Every person has his own assets no matter how poor he may be. Assets are things of value such as stocks, bank accounts, real estate, investments and more. In our day to day activities, we put our assets at risk in doing businesses with others. Liabilities arise from it and might take our assets away.
How can one protect their assets? This is the very common question for everyone. There are several ways to protect a person’s assets. A very simple example of asset protection is transferring a poor man’s bank account to his daughters name so that his creditor can’t take it away. He might appear already bankrupt when the truth is he’s not.
What is asset protection? It is the process by which a person takes steps to avoid the risk of their assets from being seized by creditors. There are two common forms of asset protection. These are the domestic and the offshore protection. Setting up a Nevada corporation is the most common example of domestic asset protection. This is so because the corporate asset of an individual is distinct and separate from his personal assets. Nevada is tax-free and doesn’t report any income to Internal Revenue service. When being sued, the plaintiff’s lawyers will turn first to tax records as form of asset search. They will surely unable to find one.

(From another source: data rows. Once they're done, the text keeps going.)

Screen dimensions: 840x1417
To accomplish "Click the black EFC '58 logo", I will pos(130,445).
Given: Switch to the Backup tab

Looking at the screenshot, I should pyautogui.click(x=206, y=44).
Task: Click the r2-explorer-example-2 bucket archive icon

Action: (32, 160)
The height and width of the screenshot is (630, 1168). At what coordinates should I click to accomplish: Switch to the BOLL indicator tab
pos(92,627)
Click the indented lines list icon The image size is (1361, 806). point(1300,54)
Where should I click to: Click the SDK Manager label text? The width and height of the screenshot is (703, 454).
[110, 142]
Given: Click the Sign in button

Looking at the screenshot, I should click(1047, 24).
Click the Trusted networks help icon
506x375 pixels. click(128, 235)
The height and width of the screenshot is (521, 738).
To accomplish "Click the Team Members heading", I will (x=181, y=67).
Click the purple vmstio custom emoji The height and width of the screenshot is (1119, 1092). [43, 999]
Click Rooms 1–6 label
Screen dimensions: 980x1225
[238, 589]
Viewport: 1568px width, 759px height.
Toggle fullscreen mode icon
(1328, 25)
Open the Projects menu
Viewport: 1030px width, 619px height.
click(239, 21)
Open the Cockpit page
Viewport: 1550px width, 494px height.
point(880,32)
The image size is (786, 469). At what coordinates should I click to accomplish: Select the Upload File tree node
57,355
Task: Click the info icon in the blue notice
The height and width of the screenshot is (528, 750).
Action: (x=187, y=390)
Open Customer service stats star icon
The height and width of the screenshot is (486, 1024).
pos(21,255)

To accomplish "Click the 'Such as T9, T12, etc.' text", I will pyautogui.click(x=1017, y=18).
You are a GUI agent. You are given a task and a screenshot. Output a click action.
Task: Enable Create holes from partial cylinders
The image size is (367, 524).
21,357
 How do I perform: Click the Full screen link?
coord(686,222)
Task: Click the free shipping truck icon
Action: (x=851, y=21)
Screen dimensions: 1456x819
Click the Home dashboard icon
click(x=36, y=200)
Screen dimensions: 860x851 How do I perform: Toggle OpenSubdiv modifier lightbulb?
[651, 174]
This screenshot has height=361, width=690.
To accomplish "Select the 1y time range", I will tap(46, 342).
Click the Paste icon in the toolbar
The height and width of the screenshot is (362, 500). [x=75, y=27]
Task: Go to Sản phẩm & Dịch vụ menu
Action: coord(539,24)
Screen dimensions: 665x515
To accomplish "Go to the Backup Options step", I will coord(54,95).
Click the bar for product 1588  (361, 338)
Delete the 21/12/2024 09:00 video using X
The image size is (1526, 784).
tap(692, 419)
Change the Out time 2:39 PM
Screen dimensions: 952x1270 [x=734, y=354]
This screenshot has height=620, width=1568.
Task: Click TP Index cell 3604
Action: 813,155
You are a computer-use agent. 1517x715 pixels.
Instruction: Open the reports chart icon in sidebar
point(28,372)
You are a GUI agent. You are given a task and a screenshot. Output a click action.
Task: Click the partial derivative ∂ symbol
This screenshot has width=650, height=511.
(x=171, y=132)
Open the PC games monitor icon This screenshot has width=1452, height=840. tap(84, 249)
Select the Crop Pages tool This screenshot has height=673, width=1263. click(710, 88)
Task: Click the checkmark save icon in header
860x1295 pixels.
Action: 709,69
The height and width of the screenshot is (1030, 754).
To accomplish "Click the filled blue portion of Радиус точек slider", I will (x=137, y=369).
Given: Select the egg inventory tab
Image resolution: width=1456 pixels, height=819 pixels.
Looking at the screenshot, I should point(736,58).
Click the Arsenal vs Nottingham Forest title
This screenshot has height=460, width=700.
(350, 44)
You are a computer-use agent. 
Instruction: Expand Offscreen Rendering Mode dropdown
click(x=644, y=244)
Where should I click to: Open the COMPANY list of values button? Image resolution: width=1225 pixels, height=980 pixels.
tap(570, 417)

Offshore asset protection is simply putting one’s money outside the country where the United State’s judgments are not recognized by offshore courts. By establishing an offshore corporation, one created an entity to hold his assets but it is still for his own benefits. A representative is nominated for offshore corporation but you still hold control of the revenues. This makes your business affairs anonymous. Because of this, searchers cannot locate your offshore assets.
Are you familiar with “Swiss bank account”? This is an offshore alternative of storing money as well as tangible assets such as diamonds, gold and more. Offshore bank accounts are famous because US asset searchers and lawyers can’t trace them.